Objective: The study aimed to investigate the impact of varying thyroid function statuses on clinical and laboratory indicators in patients with systemic lupus erythematosus (SLE).
Methods: A retrospective analysis was conducted on 258 patients with SLE, who were stratified according to thyroid function, renal involvement, and disease activity. The predictive value of thyroid hormones was evaluated using a receiver operating characteristic (ROC) curve.
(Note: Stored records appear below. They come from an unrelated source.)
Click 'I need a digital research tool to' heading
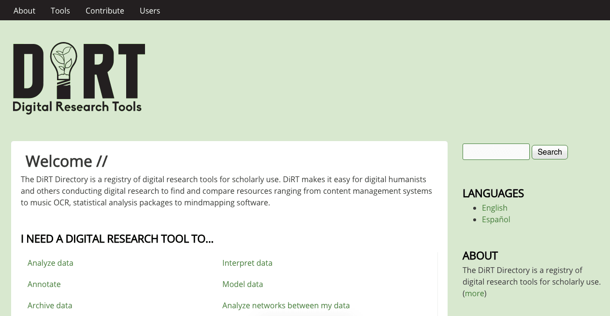Viewport: 610px width, 316px height. coord(117,239)
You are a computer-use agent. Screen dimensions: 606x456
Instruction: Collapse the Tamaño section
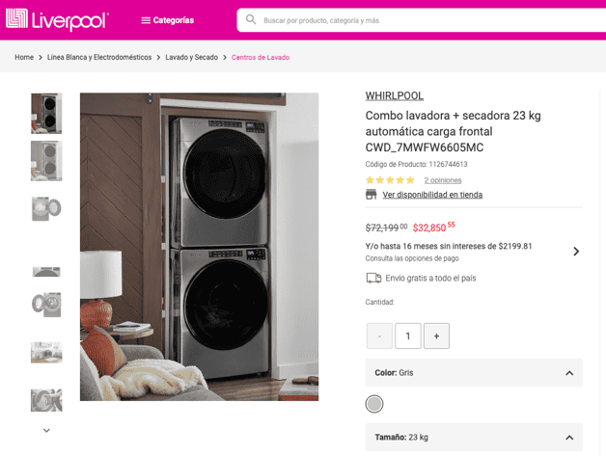pos(569,437)
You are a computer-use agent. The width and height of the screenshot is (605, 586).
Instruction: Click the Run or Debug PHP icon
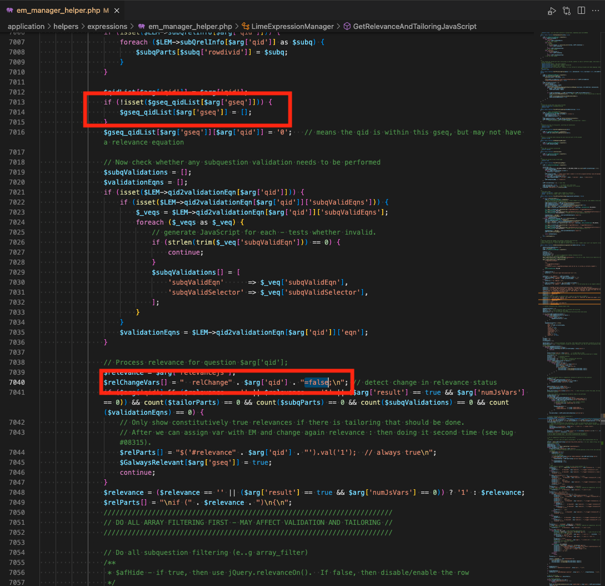coord(551,11)
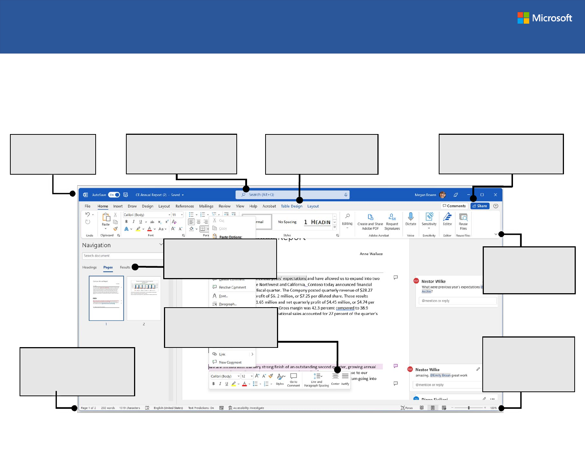585x452 pixels.
Task: Toggle Italic formatting in the ribbon
Action: pos(133,222)
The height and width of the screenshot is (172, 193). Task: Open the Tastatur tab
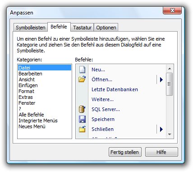82,28
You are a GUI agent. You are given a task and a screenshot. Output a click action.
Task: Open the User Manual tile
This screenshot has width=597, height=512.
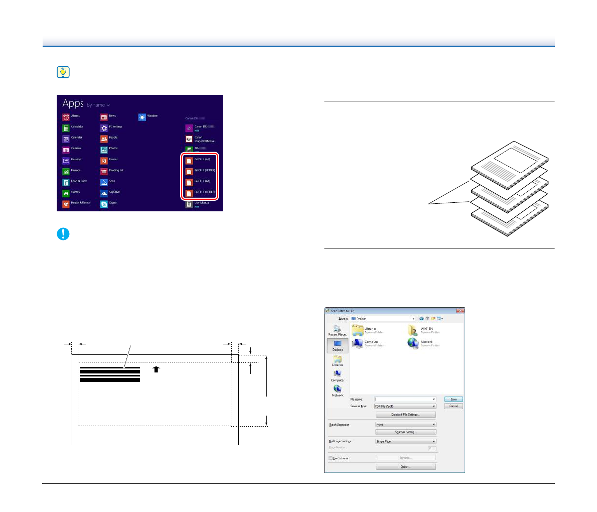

Result: Among the 258 patients with SLE, 141 were classified as the normal group, while 117 exhibited thyroid hormone abnormalities, categorized into hypothyroidism (N=112) and hyperthyroidism (N=5) groups. Serum levels of FT3 and FT4 positively correlate with total protein and albumin, while negatively correlating with the SLE Disease Activity Index 2K (SLEDAI-2K) and 24-hour urinary protein (24hUP) (P<0.05). Compared to individuals without renal involvement, those with renal involvement exhibited lower levels of FT3 and FT4 (3.35±0.99 vs. 4.07±2.22, 12.92±3.14 vs. 14.63±3.39, P=0.001), along with elevated thyroid-stimulating hormone (TSH) levels (7.08±14.40 vs. 5.28±12.48, P=0.343). The subgroups in euthyroid (n=86) and hypothyroid (n=93) of SLE patients with renal involvement exhibited different characteristics (P<0.05). The levels of FT3 gradually decreased with increase of disease activity. The areas under the ROC curve of FT3, FT4, TSH and their combination were 0.651, 0.654, 0.643, 0.669, respectively (P<0.05).
Conclusions: The correlation between thyroid function and the severity of SLE is significant, SLE patients with hypothyroidism exhibit more pronounced disease manifestations and an elevated risk of organ damage. SLE patients with low levels of FT3 and FT4 are prone to progressing to nephritis.
Keywords: Hypothyroidism; Renal involvement; Systemic lupus erythematosus; Thyroid hormones.